Why do we need 3-D printed and cloned organs?
Why do we need 3-D printed and cloned organs?
06 Mar 2018 20:41

Literature review of the existing practice of regulation of organ transplantation demonstrates a lot of controversial points such as: ethical problems of using xenotransplantation as the alternative way of receiving organs; practical and commercial issues of using stem cells for treatment of diseases; gaps in legislation concerning donation and transplantation.

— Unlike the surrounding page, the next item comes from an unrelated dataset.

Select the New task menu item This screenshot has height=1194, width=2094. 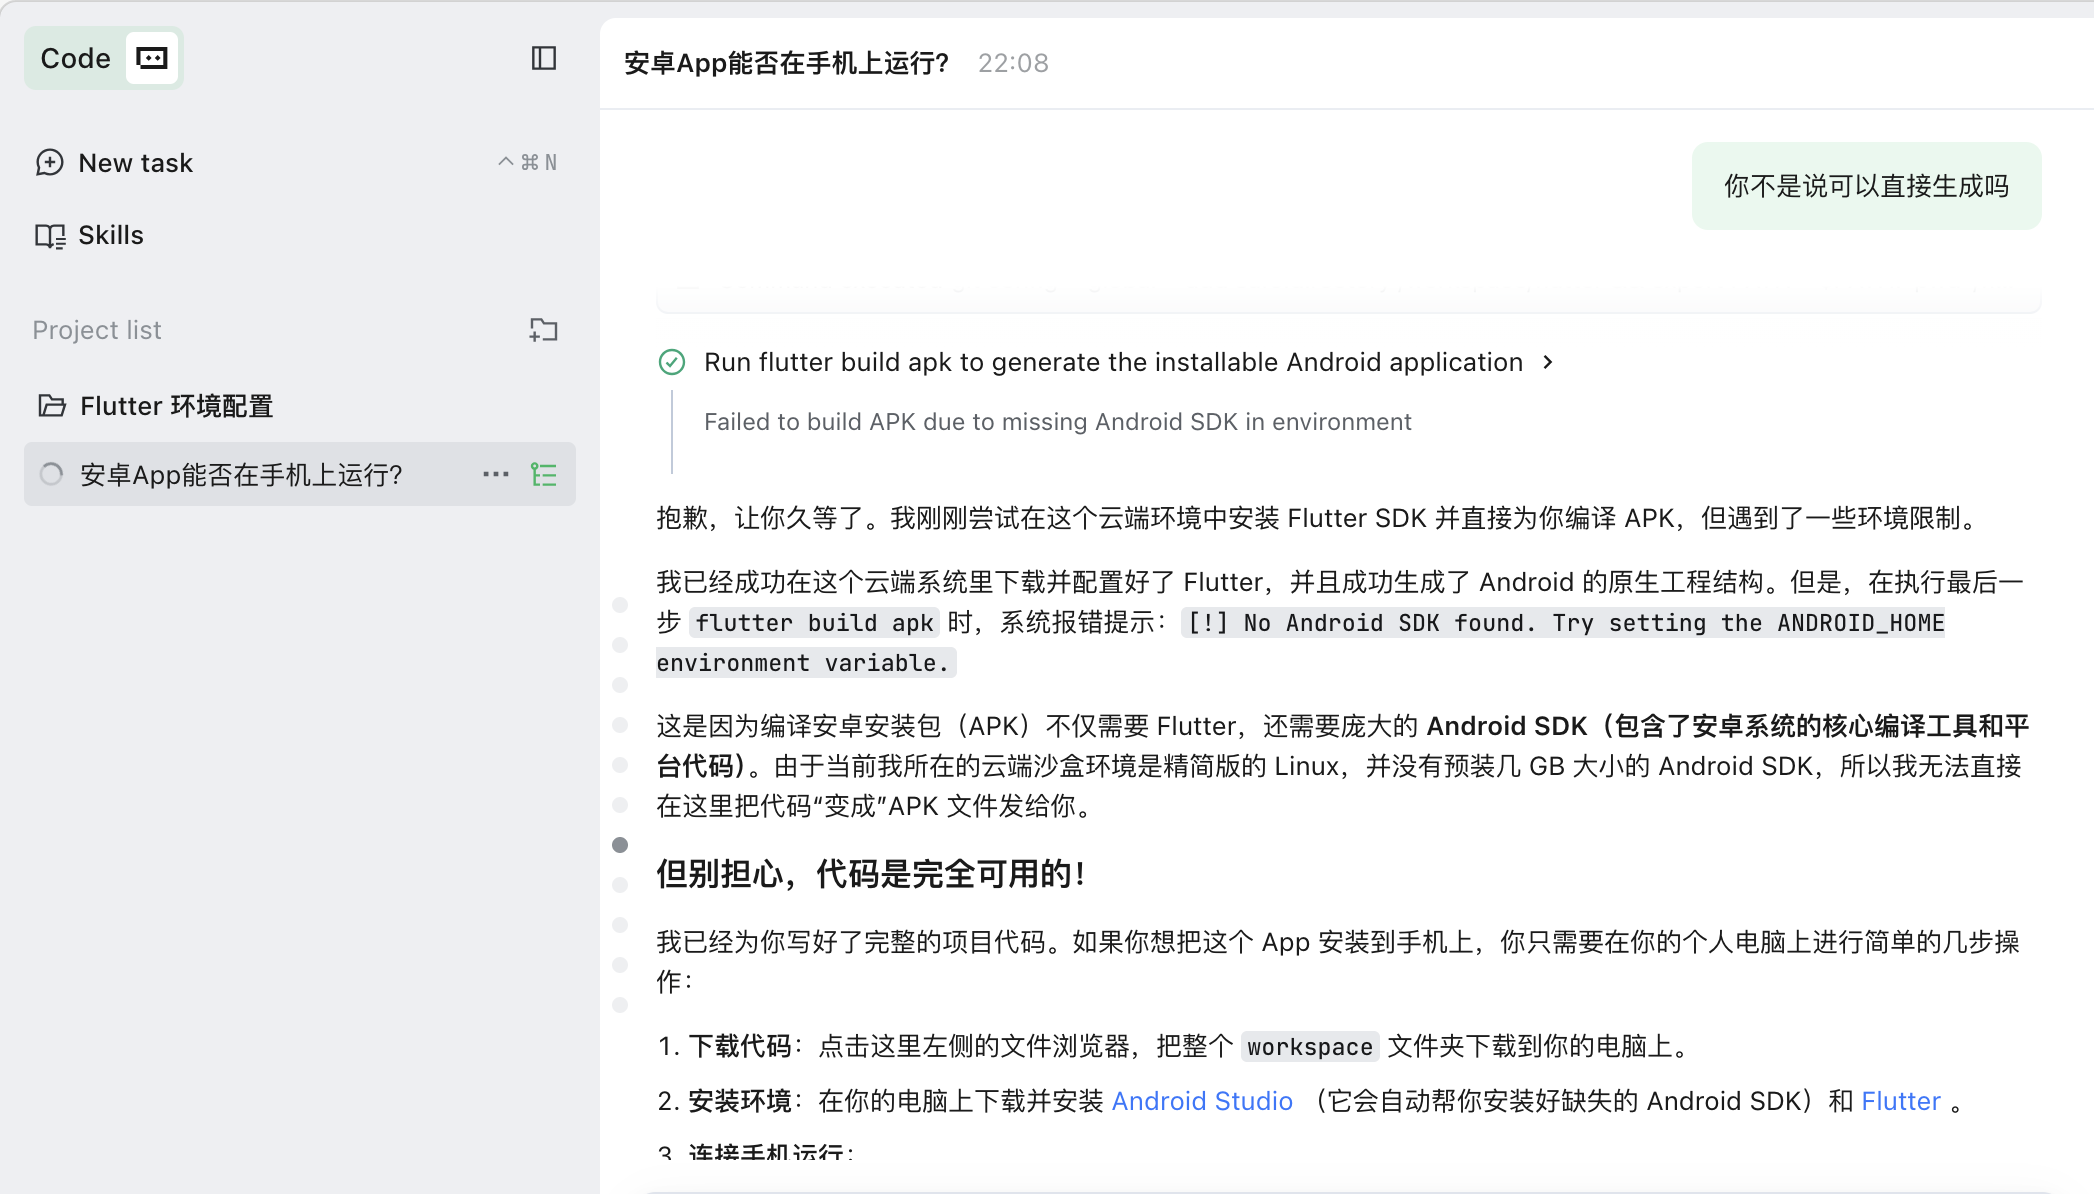pos(135,163)
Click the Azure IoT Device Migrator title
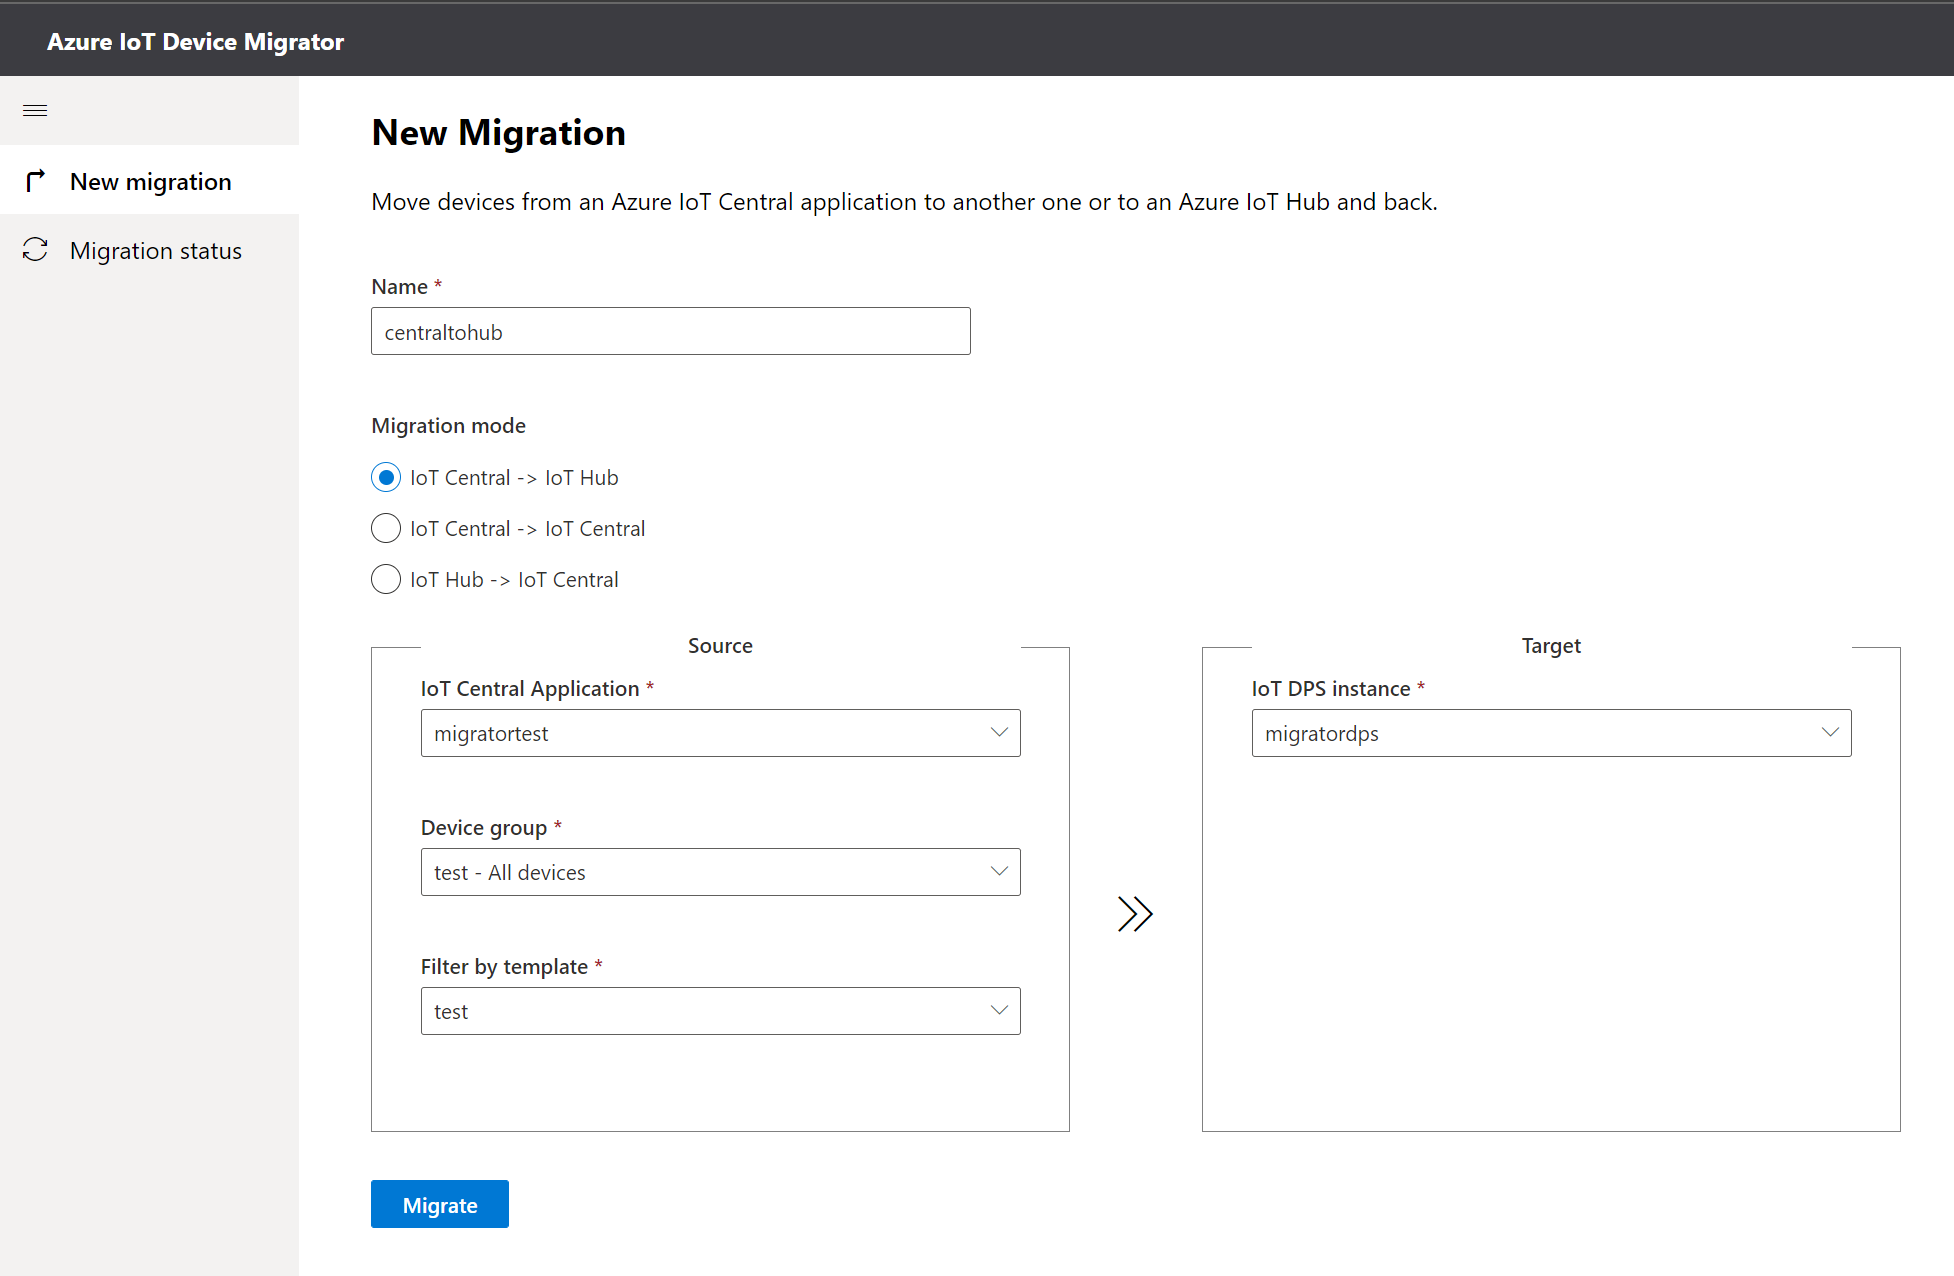Image resolution: width=1954 pixels, height=1276 pixels. click(x=195, y=42)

Despite the fact that organ transplantation sometimes is the only means of saving a person’s life, the operation in itself includes many risks. However, in many countries the main problem is the shortage of donor organs. For instance, in Ukraine annually some two thousand people are in need of a heart transplant, but not a single person gets it. A kidney transplant is needed by four thousand people per year. In reality, it is only received by 80, maximum of 100 people. Approximately 2 - 2.5 thousand persons per year need a new liver but only some 30 to 40 people get it.[1]

Due to the fact, that countries all over the world are experiencing an acute shortage of organs for transplantation and donation, new ways of solving such problems appear.

One of the alternative ways of receiving of organs – using of artificial organs – is not regulated on the needed basis at all. This is reflected only in medical literature, without legal regulation. 3D printed organs are used as teaching tools for future surgeons to hone their skills before the collision with real emergencies in life. Quite interesting is that this "printing" is conducted by using live cells that have special form, can grow and develop and to be turned into a tissue or organ. However, all researches unanimously state that using the method of 3D printing in the future will become a reality to overcome the acute shortage of donor organs for transplantation.

Existing literature about the cloning shows a completely negative attitude to the possibility of its using as an alternative way of receiving of organs for transplantation. The most problematic are problems of cloning and legal regulation of the possibility to use cloned organs. Cloning can be defined as the process of creating identical copies (replication) organisms or other objects. In the understanding of medicine, cloning can be divided into two main categories – reproductive and therapeutic.

On the international level reproductive cloning is totally prohibited, but among the countries there is no common opinion on the prohibition of cloning. [1] Sandul I. (2011) “Organ transplantation in Ukraine - dead deadlock”. 05th of April 2011. [Electronic].